SEATTLE – A transit ferry en-route to Seattle stopped to help a small boat in distress on Friday during rush hour. The small act of kindness, made waves with the boaters, who told Q13 News their story.

“Pete sees a ferry and says, ‘hey, there’s a ferry coming right at us,’” said Keary Reim. Reim and his friend Pete Sivesind were in Puget Sound when they ran out of gas.

“It just stalled out,” he said. They didn’t panic until they saw the Walla Walla, a 440 foot transit ferry headed straight towards their small boat.

“It was bearing down on us,” said Reim.

They looked around and found a towel and an oar. Reim started trying paddling out of the way while Sivesind waved the towel to alert the vessel.

Captain Dave Frombach said he saw the boat, and feared for their safety. “They were in the commercial shipping lane,” he said.

“Then all of a sudden Pete says ‘I think they’re slowing down,’” said Reim. Frombach stopped the Walla Walla, and was in the process of backing up to their small boat.
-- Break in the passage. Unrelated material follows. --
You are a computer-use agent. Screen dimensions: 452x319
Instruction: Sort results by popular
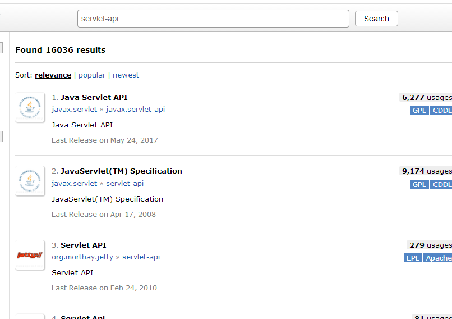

“I am thinking, no way they’re slowing down,” said Reim. “They got people on the ferry going home.”

Captain Frombach alerted commuters on the ferry what he was doing. Once alongside the small boat, he called out to them on the loud speaker. He asked the men if they needed help from the Coast Guard and if they were OK.

Ferry captains are the eyes and ears of the Puget Sound. Frombach said they are usually first to report and in this case, were first to respond.

“We’re all boats out here, pleasure, commuters, commercial,” said Sivesind. “We’re all just trying to get home at the end of the day.”

“It renewed my faith in humanity,” said Reim. “With everything that is going on in the world, it’s just awesome.”